I would argue that the reason for this is that there is and will always be variance in beauty is because there is variance in mutational load. What is beauty fundamentally about? I would argue — and this is really just a postulate at this time, but it is one that interests me a great deal — that the fundamental reason why some of us are more beautiful than others is because of those deleterious mutations that we all carry We may carry 300 deleterious mutations on average, but there is of course a variance associated with that. Not everybody has 300. Some people have more, some people have fewer. If this is true—and statistically it must be true — then someone in the world has the fewest mutations of all. Someone in the world is the least mutant human of all. Indeed, we can actually calculate, making some assumptions about the shape of the distribution, how many mutations that person has — and it turns out to be 191 versus the average of 300. This, to my mind, is surprisingly many. I would suggest that if we could find that person, he or she would be a good candidate for being the most beautiful person in the world. At least she would be, assuming she did not grow up in some impoverished underdeveloped nation. Which, statistically, she will have done since most people do.

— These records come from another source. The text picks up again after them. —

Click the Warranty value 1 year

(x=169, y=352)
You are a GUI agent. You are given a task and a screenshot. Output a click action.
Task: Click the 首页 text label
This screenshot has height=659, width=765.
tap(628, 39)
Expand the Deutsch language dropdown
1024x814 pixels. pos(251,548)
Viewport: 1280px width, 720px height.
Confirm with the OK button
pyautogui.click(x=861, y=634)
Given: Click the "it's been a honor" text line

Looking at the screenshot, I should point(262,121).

If we could use genetic engineering to get rid of all those deleterious mutations -- what Greg Cochran calls "genetic proofreading" -- then we could make people healthier without the risks inherent in trying to change adequate genes to better ones.

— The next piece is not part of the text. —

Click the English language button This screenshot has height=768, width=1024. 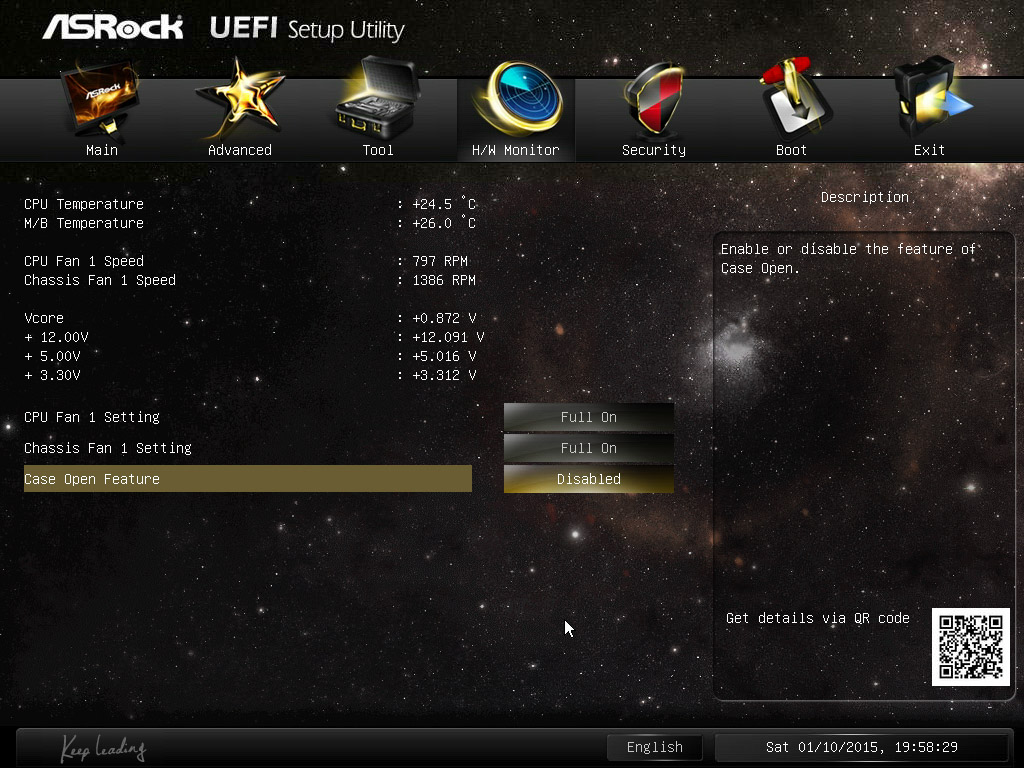click(654, 747)
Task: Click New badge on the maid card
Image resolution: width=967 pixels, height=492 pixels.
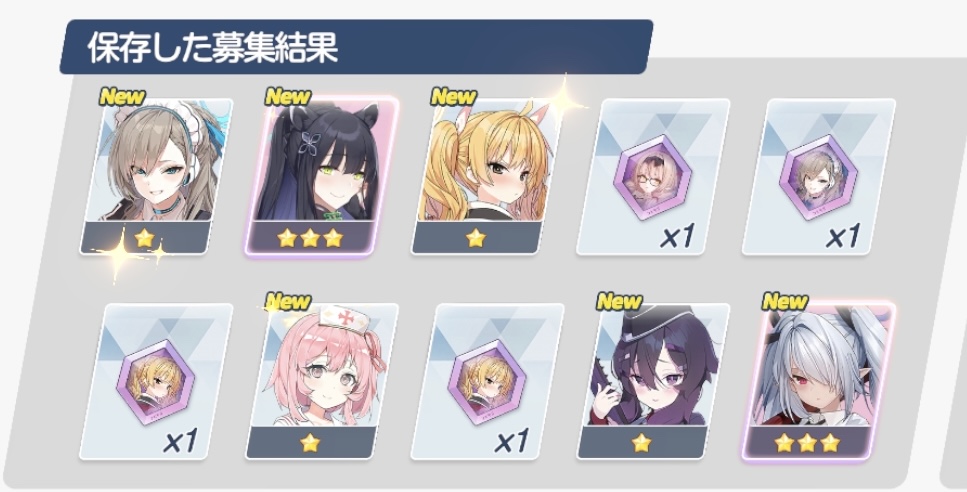Action: coord(122,96)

Still, I'm not convinced that this all there is to beauty, or at least to feminine beauty which I pay more attention to than masculine beauty.

Exhibit A is a British actress named Tilda Swinton, who recently played the Archangel Gabriel in Keanu Reeves' "Constantine" and is best known as Orlando in the movie version of Virginia Woolf's fable about an immortal, sex-shifting nobleman/woman.

There's no question that Swinton, even in her mid-40s, is beautiful in the objective sense that Leroi is using, but the reason she's not a big star is because her beauty is more androgynous than feminine, which is why she gets roles as angels rather than as romantic leading ladies. She looks a lot like Cate Blanchett (who won the Oscar playing Kate Hepburn), but Swinton makes Blanchett look like Sophia Loren in the ripe womanhood department.

So, female beauty seems to be composed of two parts: A. As Leroi notes, lack of deleterious mutations, lack of infections, and lack of other bad things, and B. Femaleness, and the more the better.

But femaleness as part of beauty leads to questions like: If 36-24-36 is good, why wouldn't 40-20-40 be better? Judging from cartoon characters, the males of the world would be all for 40-20-40 women, in theory, but in practice, they would probably tend to fall over a lot, develop back problems, and have lots of other health and safety difficulties. In other words, while sexual selection pushes for 40-20-40, natural selection, such as getting eaten by sabre-tooth tigers because less voluptuous girls from your tribe can outrun you, pushes against it.

Similarly, in "Constantine," a semi-androgynous demon named Balthazar is played Gavin Rossdale, singer for the band Bush, who has the classic high-cheekbones of a rock star. Johnny Depp, who moved to Hollywood to become a singer, has a classic rock star's face with his high cheekbones and delicate jaw. (In the sequel to "Pirates of the Caribbean," his father will be played by Rolling Stone Keith Richards). Depp is beautiful in Leroi's sense, but when he's supposed to play a regular guy, like in "Donnie Brasco," he's kind of funny looking because he's not very masculine.


My published articles are archived at iSteve.com -- Steve Sailer

1 comment:

Destination Infinity said...

I think, in some parts of the Arab/middle east, women are preferred to be stout to be considered beautiful. When they are razor thin, it looks good, but they might maintain that figure by depriving themselves of healthy diet!

There is one more thing: I observe that more and more beautiful people are intellectually bankrupt - there might always be exceptions.